PROBLEM REQUIREMENTS: Starting with the line that holds "Task: Click the RTVI source name", reproduce each line through the last one of the data, exactly as written. Pictures are not copied.

Dataset entries:
++++++++++
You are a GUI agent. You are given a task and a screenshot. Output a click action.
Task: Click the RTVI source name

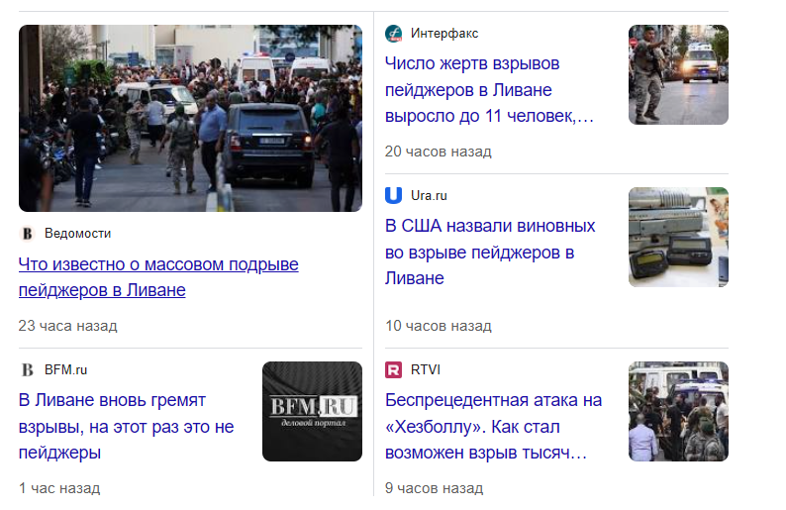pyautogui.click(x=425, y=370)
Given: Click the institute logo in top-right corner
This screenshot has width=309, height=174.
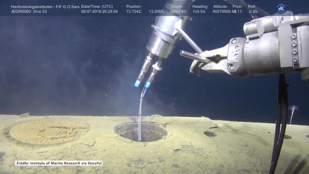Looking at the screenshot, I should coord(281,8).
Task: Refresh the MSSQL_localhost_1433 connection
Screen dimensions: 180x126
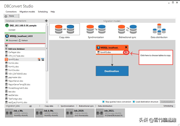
++++++++++
ANSWER SPACE:
Task: Click the RTVI source name

pyautogui.click(x=425, y=370)
Given: Click the institute logo in top-right corner
This screenshot has width=309, height=174.
Looking at the screenshot, I should coord(281,8).
Task: Refresh the MSSQL_localhost_1433 connection
Screen dimensions: 180x126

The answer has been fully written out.